→ What you have to do:
Find each line in the records that contains the word "winter", and copy those lines. Case counts.

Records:
start
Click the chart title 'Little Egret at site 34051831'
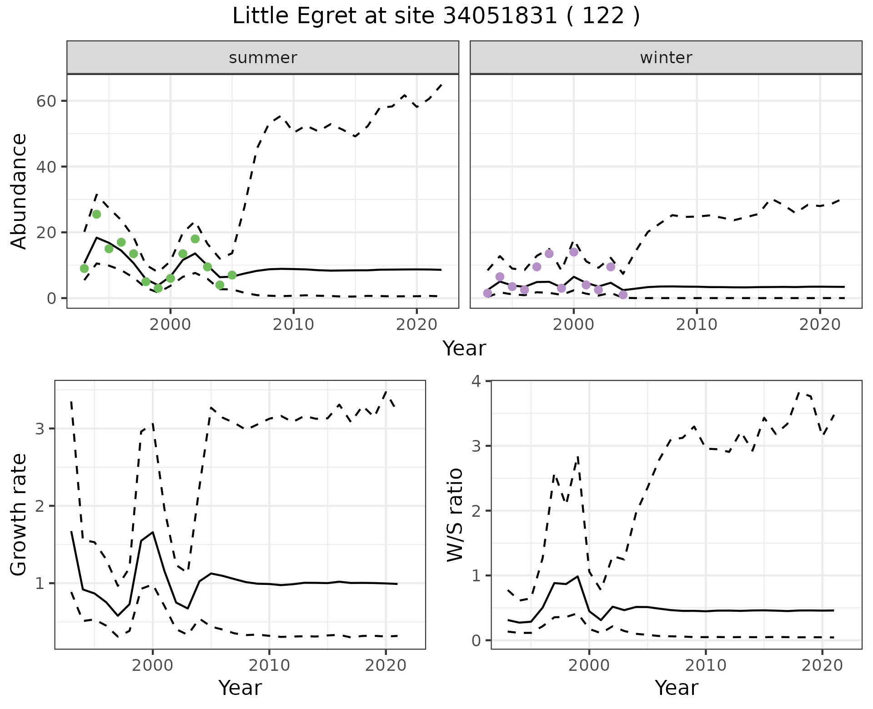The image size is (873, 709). tap(436, 16)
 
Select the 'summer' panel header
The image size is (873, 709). tap(263, 58)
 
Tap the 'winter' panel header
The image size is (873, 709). tap(666, 58)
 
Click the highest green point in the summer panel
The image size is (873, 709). tap(96, 214)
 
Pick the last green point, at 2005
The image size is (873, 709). tap(232, 275)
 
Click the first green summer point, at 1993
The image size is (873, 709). tap(84, 269)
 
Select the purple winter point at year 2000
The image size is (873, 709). tap(574, 252)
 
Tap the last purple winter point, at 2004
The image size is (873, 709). tap(623, 295)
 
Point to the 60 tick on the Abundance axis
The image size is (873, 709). tap(45, 101)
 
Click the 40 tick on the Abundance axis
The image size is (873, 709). tap(45, 167)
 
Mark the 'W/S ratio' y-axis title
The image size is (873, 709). tap(455, 514)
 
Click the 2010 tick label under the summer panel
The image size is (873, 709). tap(293, 325)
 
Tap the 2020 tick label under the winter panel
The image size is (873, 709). tap(820, 325)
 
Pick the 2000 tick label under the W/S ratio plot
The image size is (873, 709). tap(589, 666)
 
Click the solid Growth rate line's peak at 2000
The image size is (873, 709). tap(153, 532)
end
→ Answer for the task:
Tap the 'winter' panel header
Select the purple winter point at year 2000
Tap the last purple winter point, at 2004
Tap the 2020 tick label under the winter panel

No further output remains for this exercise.